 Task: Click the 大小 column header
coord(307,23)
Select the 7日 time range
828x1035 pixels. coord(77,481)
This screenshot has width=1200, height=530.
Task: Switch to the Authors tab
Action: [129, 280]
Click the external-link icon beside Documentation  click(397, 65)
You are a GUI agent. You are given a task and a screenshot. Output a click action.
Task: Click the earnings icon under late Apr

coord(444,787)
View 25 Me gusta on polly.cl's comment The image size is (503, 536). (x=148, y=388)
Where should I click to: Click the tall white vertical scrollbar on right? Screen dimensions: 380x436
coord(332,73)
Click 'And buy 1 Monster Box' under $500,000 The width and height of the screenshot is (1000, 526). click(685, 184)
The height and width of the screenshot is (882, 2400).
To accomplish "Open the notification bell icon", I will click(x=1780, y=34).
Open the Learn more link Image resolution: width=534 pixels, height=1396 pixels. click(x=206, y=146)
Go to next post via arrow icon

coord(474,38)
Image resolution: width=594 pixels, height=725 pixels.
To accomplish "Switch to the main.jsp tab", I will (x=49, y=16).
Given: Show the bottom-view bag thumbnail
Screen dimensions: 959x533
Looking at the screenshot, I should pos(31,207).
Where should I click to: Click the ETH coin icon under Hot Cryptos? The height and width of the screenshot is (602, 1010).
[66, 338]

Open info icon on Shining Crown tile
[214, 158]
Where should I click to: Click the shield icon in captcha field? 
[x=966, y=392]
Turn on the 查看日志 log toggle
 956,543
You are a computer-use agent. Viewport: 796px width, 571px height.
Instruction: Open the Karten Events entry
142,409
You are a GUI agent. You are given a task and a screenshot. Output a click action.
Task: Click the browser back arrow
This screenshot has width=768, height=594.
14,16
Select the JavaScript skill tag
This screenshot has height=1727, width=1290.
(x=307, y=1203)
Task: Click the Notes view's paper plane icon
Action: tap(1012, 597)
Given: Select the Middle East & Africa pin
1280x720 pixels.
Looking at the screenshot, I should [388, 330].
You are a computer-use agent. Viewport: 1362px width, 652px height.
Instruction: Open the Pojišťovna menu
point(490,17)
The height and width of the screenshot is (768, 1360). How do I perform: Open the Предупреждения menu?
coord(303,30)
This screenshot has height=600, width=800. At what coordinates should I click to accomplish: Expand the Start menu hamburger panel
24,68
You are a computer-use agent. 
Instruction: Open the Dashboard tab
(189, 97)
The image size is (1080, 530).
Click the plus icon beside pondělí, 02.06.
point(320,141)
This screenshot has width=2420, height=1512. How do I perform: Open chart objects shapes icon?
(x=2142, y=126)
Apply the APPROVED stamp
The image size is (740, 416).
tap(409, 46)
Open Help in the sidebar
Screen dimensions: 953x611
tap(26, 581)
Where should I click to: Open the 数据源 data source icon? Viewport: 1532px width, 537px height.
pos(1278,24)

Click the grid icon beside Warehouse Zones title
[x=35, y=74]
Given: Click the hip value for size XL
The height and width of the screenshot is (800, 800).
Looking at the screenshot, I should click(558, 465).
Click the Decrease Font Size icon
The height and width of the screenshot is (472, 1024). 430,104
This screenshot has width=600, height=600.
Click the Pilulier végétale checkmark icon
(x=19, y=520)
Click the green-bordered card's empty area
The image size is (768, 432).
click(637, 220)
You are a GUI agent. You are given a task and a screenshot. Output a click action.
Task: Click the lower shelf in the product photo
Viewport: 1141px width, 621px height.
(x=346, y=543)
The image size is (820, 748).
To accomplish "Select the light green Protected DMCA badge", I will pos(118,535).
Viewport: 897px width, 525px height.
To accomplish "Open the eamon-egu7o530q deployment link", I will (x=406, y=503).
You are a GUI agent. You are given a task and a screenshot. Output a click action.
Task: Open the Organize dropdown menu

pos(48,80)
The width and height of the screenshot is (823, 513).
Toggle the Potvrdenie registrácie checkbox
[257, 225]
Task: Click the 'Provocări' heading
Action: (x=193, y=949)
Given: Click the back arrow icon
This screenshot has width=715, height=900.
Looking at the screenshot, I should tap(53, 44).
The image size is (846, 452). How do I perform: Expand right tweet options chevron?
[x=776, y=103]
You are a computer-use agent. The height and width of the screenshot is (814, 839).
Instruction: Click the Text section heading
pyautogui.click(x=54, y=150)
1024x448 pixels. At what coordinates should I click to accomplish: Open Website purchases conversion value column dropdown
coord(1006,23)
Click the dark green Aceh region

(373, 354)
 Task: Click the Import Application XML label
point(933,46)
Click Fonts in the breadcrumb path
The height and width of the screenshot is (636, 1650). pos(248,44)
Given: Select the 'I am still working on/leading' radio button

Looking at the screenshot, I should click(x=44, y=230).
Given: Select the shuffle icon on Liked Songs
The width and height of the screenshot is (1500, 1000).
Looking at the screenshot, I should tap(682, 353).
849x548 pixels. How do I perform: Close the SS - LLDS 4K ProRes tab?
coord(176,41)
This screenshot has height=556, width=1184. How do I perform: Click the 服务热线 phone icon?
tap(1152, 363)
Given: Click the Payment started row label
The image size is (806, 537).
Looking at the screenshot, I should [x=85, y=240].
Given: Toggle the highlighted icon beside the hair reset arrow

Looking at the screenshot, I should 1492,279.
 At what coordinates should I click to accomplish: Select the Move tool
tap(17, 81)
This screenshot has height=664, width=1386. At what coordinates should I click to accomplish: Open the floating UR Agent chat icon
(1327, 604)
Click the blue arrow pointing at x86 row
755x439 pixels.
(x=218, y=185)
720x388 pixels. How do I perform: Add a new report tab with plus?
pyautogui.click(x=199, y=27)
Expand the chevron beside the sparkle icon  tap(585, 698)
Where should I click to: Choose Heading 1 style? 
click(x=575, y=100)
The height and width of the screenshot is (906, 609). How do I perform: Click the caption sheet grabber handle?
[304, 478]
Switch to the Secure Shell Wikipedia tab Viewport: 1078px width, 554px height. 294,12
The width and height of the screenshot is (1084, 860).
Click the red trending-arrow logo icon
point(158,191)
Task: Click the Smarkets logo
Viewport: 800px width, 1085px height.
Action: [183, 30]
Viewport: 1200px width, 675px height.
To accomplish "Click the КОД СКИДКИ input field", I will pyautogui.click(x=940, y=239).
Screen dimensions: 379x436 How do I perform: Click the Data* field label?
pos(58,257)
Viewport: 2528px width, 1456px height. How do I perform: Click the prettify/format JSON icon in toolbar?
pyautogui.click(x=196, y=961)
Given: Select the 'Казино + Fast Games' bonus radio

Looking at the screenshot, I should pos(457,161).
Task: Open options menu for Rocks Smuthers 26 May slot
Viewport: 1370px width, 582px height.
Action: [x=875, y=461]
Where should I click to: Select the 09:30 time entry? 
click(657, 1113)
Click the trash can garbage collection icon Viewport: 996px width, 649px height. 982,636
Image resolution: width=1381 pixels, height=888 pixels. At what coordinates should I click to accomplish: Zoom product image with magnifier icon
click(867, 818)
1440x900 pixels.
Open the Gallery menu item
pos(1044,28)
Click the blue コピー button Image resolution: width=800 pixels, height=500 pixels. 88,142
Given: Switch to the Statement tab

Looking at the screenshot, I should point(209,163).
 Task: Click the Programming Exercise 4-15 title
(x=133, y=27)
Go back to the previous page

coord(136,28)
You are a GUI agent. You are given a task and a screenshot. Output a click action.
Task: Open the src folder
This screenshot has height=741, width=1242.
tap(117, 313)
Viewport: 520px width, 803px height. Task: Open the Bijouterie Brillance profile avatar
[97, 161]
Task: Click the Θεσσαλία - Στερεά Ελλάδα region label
#####
Task prompt:
Word for word, set down the lines from the beginning of the records through the line that holds "Click 'And buy". Leave out the rest.

Exercise result:
 Task: Click the 大小 column header
coord(307,23)
Select the 7日 time range
828x1035 pixels. coord(77,481)
This screenshot has width=1200, height=530.
Task: Switch to the Authors tab
Action: [129, 280]
Click the external-link icon beside Documentation  click(397, 65)
You are a GUI agent. You are given a task and a screenshot. Output a click action.
Task: Click the earnings icon under late Apr

coord(444,787)
View 25 Me gusta on polly.cl's comment The image size is (503, 536). (x=148, y=388)
Where should I click to: Click the tall white vertical scrollbar on right? Screen dimensions: 380x436
coord(332,73)
Click 'And buy 1 Monster Box' under $500,000 The width and height of the screenshot is (1000, 526). click(685, 184)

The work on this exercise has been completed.